- Developer: Project community
- Engine: LDMud
- Release: 1992; 34 years ago
- Genres: Cross-genre, MUD
- Mode: Multiplayer

= 3Kingdoms =

3Kingdoms, abbreviated 3K, is a MUD, a text-based online role-playing game, founded in 1992.

==Game characteristics==

A screenshot of one of the many different initial login screens for 3K, as seen in MUSHclient

The MUD has a cross-genre setting; the eponymous three kingdoms are Fantasy, Science Fiction, and Chaos, the latter following an anything-goes satirical theme. These settings connect through the MUD's central city of Pinnacle.

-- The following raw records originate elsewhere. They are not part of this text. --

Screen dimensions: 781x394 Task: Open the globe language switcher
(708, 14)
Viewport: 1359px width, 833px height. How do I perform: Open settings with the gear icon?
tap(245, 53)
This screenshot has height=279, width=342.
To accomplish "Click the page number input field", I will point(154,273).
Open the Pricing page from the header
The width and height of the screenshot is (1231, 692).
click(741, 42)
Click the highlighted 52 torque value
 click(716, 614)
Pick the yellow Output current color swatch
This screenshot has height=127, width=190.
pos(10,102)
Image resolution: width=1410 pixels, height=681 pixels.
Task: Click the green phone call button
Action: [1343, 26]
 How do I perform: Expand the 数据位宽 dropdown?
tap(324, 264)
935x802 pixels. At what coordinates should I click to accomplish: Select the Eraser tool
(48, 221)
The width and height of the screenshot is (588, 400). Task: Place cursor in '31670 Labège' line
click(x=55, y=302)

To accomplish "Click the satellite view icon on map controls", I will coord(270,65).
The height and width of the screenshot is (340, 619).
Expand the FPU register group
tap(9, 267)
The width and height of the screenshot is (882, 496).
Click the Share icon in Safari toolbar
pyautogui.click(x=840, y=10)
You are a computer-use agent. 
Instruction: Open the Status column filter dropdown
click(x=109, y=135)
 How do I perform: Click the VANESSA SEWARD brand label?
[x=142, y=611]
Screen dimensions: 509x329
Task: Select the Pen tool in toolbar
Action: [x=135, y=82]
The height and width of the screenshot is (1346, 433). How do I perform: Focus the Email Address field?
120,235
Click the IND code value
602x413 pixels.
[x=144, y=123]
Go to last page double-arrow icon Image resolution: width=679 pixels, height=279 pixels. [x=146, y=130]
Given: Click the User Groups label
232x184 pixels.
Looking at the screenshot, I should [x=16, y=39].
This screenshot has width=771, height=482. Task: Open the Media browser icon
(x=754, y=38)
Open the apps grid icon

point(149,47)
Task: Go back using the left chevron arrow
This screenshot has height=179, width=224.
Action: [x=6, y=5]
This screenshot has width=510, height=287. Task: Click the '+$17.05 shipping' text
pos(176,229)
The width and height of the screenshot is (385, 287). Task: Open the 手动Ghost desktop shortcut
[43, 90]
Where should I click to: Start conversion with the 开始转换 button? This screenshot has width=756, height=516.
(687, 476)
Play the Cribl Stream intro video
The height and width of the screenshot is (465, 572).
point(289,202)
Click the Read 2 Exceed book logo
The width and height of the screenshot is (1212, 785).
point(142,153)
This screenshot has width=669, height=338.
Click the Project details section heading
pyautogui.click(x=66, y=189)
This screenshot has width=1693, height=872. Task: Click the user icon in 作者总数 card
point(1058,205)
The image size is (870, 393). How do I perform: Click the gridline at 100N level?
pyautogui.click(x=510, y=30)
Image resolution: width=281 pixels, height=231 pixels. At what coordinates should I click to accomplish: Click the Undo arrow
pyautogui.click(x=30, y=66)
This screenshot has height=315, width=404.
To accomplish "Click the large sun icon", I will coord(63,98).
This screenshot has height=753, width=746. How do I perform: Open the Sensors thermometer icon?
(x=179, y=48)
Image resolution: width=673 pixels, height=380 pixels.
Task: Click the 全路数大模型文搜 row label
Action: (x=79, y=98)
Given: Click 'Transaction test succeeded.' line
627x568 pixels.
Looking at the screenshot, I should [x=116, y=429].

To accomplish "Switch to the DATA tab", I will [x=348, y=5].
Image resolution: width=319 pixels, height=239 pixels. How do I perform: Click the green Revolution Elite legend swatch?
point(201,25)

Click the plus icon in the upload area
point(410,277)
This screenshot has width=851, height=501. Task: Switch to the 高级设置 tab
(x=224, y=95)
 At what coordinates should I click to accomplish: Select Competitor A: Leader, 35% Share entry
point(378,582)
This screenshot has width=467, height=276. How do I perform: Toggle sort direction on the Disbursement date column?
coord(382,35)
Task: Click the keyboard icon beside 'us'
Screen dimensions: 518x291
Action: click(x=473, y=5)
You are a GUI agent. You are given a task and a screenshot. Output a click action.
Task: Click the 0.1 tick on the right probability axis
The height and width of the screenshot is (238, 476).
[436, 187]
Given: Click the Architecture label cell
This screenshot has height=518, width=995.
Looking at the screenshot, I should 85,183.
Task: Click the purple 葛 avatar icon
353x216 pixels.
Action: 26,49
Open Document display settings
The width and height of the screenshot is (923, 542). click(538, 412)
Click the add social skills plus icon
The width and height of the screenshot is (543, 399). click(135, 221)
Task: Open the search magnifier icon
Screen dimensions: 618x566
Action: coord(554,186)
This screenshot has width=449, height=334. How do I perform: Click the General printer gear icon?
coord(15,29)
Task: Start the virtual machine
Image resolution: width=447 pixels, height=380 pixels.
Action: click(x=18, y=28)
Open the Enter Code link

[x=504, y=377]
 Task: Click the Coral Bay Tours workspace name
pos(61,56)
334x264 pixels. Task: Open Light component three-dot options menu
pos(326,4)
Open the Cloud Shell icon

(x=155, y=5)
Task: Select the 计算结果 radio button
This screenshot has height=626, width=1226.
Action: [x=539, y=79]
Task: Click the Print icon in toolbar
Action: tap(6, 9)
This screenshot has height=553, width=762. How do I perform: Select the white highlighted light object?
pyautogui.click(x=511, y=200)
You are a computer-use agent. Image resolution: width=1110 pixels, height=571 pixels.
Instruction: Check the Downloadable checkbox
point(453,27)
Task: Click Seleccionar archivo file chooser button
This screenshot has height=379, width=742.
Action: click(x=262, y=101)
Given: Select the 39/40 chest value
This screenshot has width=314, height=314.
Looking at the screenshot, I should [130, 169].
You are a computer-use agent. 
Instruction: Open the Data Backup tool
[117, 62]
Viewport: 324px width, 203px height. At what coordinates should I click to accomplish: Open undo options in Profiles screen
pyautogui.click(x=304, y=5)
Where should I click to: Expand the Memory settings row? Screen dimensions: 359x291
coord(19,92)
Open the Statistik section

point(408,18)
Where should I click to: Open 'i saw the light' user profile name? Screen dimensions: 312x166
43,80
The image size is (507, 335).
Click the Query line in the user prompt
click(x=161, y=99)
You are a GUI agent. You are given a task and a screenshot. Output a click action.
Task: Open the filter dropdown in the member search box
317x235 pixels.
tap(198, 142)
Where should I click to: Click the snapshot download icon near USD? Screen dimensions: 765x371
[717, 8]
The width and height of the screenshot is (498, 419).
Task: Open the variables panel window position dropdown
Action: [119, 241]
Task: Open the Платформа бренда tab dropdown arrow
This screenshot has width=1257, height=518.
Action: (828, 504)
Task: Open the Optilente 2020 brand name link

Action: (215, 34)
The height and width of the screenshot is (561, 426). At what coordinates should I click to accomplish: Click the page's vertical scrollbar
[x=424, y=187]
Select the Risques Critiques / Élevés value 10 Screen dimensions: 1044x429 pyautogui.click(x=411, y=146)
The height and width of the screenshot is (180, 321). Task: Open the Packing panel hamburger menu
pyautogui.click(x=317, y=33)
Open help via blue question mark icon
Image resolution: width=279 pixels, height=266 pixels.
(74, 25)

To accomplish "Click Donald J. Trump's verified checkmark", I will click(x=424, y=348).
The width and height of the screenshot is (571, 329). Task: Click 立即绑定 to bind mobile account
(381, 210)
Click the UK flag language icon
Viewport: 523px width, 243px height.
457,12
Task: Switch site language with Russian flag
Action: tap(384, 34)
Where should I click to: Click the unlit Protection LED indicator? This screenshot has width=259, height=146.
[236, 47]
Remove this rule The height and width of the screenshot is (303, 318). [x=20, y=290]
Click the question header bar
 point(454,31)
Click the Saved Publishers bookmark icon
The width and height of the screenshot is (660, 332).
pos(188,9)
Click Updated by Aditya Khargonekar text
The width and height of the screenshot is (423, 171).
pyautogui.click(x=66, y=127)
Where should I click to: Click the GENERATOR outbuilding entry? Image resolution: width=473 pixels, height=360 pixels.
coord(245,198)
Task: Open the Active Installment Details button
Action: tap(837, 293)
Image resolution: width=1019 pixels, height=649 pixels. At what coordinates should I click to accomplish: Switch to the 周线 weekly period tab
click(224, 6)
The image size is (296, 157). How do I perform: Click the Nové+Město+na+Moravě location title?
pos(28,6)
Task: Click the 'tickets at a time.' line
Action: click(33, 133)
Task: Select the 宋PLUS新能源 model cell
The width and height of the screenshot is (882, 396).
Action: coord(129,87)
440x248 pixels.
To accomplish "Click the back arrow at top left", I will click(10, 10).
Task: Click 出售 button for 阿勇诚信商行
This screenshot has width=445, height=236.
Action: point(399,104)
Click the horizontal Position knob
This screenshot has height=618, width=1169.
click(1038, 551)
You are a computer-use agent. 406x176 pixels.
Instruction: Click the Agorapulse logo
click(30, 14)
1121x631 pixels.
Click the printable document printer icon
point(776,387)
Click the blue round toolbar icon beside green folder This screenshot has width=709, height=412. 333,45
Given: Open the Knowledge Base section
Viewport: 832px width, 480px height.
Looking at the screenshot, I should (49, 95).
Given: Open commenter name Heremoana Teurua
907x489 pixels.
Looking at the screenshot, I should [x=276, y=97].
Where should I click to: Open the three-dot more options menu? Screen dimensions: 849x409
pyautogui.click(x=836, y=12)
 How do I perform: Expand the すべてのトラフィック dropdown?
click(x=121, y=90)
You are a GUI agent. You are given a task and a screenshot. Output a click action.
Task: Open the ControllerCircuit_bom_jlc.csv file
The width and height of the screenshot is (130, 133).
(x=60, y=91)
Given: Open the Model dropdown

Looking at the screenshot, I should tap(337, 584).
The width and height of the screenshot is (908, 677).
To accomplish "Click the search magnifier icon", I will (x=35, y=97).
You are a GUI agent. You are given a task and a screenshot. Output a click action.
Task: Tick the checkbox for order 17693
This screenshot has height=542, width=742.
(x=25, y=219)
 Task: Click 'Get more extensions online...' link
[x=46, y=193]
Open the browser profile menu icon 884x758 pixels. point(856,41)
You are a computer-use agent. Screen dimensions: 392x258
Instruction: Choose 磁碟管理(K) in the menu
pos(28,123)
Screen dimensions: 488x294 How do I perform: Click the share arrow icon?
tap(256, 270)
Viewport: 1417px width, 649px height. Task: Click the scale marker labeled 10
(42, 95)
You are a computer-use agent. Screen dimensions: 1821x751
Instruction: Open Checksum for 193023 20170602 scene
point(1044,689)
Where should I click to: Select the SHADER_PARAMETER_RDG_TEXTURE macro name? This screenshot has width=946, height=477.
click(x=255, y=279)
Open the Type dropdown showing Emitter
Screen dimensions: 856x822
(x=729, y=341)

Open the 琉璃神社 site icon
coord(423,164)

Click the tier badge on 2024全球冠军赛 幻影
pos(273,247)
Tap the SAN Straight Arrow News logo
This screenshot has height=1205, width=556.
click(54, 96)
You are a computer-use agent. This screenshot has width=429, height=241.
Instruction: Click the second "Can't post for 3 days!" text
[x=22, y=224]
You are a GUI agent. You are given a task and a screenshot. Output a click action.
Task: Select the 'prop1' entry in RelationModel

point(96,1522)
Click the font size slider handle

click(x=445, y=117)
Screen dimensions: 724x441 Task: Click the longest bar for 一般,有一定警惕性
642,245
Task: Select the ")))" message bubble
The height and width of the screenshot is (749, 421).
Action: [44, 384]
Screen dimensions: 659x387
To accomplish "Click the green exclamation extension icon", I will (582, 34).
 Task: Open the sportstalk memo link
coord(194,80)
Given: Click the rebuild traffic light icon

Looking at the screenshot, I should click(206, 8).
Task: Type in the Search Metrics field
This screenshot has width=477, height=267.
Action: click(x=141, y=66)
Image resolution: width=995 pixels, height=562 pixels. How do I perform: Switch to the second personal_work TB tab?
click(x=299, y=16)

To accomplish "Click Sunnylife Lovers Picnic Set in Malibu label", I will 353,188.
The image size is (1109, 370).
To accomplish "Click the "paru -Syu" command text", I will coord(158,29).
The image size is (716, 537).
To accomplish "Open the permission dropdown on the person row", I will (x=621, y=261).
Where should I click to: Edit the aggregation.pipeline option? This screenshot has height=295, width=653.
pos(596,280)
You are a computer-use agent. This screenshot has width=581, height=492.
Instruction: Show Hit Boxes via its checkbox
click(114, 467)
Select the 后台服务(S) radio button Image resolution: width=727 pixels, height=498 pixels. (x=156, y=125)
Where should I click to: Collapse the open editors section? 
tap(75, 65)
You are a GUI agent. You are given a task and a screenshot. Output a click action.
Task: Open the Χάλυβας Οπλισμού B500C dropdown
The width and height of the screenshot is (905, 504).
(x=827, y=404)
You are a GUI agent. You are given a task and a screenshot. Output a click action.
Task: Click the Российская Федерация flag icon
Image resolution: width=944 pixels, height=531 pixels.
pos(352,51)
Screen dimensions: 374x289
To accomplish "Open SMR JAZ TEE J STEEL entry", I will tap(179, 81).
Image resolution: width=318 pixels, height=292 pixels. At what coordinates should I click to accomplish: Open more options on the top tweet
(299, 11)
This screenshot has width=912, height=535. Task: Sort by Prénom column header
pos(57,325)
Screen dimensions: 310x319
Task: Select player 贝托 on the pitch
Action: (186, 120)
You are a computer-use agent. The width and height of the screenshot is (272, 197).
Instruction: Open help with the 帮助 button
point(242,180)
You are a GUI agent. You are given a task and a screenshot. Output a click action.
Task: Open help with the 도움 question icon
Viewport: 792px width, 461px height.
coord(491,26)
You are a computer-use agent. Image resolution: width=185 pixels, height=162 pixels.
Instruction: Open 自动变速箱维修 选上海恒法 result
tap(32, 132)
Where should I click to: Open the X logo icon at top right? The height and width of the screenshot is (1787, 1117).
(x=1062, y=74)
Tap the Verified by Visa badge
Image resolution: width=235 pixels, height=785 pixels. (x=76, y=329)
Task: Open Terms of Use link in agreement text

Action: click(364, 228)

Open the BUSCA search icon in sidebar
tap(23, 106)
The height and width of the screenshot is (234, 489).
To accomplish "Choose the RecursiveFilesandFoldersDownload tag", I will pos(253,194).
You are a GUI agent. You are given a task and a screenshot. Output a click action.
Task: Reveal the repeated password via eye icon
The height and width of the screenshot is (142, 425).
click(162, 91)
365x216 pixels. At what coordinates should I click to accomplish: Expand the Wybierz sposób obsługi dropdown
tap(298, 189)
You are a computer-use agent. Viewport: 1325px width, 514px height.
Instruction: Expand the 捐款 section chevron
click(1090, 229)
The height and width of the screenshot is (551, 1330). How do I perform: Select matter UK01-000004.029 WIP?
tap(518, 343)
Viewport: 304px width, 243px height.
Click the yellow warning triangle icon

A main point of player character differentiation is in the choice of "guild", which is an option resembling a character class, but which, on 3K, can only be chosen once the character has advanced through its first few levels. The exception is the Adventurer guild, which new characters belong to by default. The selection of guilds reflects the cross-genre setting, ranging from fantasy commonplaces such as knights, priests (formerly called clerics), mages, and necromancers to Jedi, cyborgs, Fremen and changelings (formerly called the animal guild).

3Ks Web site features ongoing news about the MUD; at one time this news feed was called the 3K New York Times.

==Reception==
The MUD has received positive critical response for its friendliness to and accommodation of new players, and has been noted as "well-loved and full of life".

==Technical infrastructure==
3K is an LPMud running on the LDMud game driver with an unnamed custom mudlib.